Items from a data source
----------

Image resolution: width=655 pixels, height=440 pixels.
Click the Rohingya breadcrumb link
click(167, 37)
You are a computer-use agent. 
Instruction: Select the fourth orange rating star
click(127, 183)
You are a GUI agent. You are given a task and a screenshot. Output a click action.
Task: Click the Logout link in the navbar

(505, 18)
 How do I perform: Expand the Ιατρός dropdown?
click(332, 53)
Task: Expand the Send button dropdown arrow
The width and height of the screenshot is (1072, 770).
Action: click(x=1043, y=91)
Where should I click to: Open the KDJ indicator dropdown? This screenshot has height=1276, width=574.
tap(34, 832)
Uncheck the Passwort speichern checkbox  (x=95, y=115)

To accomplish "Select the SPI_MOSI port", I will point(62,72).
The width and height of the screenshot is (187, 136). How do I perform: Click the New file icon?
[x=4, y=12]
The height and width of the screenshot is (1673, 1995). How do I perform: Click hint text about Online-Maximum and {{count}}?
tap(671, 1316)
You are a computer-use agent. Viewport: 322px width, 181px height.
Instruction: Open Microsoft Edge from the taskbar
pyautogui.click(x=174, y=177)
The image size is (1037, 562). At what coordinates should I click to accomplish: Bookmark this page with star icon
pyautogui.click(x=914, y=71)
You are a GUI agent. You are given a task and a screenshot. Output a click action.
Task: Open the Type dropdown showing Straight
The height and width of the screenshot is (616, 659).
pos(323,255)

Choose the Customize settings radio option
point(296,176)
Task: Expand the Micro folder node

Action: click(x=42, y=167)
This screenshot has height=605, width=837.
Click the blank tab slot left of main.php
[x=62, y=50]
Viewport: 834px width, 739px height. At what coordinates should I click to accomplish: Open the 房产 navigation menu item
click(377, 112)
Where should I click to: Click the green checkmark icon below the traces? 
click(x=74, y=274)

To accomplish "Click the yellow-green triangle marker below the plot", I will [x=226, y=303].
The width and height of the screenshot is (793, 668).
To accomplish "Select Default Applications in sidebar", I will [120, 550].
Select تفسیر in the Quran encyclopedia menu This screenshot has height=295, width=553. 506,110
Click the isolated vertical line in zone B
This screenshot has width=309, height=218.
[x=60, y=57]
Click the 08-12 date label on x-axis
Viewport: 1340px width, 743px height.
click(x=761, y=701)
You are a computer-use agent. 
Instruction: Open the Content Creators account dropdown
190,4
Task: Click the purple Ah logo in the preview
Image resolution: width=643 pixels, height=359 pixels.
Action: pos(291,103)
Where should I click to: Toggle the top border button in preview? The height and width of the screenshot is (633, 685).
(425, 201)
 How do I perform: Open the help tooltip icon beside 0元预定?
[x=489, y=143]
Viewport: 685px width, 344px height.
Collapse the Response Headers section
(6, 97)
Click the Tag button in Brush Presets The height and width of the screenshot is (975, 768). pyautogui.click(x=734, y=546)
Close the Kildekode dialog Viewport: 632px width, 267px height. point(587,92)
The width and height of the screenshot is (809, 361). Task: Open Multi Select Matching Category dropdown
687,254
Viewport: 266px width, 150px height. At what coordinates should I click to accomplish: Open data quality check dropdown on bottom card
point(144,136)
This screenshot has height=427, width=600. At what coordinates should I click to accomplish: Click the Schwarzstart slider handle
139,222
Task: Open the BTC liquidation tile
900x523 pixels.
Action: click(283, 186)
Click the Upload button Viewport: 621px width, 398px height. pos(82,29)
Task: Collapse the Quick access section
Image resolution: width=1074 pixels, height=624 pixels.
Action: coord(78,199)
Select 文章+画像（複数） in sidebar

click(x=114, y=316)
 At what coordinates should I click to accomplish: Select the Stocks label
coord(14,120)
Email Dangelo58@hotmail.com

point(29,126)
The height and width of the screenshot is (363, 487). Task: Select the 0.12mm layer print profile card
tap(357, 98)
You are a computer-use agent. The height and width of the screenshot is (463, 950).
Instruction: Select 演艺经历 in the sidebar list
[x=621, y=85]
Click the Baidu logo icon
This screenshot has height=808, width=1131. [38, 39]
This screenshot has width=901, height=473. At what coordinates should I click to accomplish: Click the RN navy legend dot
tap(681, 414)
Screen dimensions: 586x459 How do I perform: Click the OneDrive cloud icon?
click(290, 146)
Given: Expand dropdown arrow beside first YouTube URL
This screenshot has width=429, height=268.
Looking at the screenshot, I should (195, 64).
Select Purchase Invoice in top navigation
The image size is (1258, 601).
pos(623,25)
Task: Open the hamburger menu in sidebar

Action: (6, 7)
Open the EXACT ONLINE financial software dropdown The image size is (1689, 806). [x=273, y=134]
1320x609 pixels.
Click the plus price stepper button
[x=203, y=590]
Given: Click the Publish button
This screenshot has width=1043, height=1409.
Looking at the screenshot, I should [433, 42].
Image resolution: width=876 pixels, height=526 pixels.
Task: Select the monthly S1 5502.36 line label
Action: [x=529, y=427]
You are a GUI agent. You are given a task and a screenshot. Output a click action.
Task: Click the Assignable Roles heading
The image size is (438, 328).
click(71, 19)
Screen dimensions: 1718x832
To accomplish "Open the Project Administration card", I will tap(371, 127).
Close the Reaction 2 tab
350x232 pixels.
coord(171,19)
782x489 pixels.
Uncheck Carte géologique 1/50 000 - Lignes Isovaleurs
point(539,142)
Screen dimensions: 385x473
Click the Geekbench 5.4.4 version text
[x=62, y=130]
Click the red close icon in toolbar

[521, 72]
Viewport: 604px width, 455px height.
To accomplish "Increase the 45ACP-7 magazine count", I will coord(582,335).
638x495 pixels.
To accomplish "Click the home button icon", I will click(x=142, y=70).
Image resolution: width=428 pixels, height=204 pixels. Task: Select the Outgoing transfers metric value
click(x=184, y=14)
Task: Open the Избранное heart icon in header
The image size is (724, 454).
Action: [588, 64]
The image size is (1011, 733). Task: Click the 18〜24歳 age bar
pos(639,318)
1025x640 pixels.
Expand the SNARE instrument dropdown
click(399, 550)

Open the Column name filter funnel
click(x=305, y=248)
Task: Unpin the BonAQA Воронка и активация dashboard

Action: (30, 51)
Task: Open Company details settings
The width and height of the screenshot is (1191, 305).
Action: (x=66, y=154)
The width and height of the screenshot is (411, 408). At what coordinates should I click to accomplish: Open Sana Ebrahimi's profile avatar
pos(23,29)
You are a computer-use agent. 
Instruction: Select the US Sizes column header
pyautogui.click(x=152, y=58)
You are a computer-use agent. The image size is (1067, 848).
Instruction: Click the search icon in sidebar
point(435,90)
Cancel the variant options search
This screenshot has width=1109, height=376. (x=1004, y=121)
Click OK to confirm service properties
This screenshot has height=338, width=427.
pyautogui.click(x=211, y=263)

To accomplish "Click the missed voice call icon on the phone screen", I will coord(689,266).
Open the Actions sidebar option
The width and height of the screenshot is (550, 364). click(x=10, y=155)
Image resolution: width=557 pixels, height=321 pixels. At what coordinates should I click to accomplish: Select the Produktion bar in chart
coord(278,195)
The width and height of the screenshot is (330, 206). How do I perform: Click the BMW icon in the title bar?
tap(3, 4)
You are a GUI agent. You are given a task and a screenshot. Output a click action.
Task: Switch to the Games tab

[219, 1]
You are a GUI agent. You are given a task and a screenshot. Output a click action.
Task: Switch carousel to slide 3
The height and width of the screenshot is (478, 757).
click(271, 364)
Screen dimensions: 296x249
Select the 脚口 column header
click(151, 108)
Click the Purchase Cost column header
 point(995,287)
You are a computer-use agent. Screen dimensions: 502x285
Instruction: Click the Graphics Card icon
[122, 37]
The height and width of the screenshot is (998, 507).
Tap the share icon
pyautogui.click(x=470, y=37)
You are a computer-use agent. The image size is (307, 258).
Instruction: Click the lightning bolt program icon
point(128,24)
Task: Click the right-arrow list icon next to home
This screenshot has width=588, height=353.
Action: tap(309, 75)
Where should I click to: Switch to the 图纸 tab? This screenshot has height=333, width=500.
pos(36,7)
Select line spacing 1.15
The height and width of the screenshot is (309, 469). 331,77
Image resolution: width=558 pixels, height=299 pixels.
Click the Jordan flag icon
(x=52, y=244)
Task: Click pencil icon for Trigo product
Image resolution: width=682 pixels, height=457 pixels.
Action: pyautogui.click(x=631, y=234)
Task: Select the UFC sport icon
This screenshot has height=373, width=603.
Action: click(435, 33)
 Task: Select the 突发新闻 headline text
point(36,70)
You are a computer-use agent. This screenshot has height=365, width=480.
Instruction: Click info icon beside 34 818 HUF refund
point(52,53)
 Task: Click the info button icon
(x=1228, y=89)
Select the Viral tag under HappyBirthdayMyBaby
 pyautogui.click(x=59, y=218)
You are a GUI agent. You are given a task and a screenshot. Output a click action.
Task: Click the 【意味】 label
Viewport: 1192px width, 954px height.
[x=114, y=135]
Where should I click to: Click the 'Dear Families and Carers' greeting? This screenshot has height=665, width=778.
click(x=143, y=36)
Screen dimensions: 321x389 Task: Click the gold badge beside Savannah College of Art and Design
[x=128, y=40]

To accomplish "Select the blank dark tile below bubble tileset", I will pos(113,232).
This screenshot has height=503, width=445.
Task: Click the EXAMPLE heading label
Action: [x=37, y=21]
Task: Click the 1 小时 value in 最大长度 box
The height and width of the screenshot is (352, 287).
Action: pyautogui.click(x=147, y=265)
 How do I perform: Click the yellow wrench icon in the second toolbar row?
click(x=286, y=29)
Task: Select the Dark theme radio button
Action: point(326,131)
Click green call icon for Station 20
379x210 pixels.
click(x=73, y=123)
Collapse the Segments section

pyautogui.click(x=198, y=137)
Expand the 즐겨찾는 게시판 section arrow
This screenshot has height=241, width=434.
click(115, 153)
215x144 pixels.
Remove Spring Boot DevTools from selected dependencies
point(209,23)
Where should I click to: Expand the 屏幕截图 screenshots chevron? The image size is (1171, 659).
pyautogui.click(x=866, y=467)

----------

Where does the word "home" appear in the records above? Return every line that holds it.

• Response below:
To accomplish "Click the home button icon", I will click(x=142, y=70).
Task: Click the right-arrow list icon next to home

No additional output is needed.